── Provided data ──

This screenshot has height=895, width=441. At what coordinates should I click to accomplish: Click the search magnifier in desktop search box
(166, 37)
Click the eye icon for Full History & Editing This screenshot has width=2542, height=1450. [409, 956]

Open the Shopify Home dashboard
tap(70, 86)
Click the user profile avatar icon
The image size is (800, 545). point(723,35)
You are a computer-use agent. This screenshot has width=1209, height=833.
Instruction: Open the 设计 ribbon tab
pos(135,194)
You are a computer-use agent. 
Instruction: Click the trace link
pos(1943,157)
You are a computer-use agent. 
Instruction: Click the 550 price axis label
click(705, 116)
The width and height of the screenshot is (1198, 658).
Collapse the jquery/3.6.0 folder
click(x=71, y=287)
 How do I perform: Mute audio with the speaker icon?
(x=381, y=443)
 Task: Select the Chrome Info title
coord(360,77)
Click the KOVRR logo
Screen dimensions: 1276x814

───

> The request: Set down each of the items above once more, word for word and in the same order.

> Complete answer:
This screenshot has height=895, width=441. At what coordinates should I click to accomplish: Click the search magnifier in desktop search box
(166, 37)
Click the eye icon for Full History & Editing This screenshot has width=2542, height=1450. [409, 956]

Open the Shopify Home dashboard
tap(70, 86)
Click the user profile avatar icon
The image size is (800, 545). point(723,35)
You are a computer-use agent. This screenshot has width=1209, height=833.
Instruction: Open the 设计 ribbon tab
pos(135,194)
You are a computer-use agent. 
Instruction: Click the trace link
pos(1943,157)
You are a computer-use agent. 
Instruction: Click the 550 price axis label
click(705, 116)
The width and height of the screenshot is (1198, 658).
Collapse the jquery/3.6.0 folder
click(x=71, y=287)
 How do I perform: Mute audio with the speaker icon?
(x=381, y=443)
 Task: Select the Chrome Info title
coord(360,77)
Click the KOVRR logo
Screen dimensions: 1276x814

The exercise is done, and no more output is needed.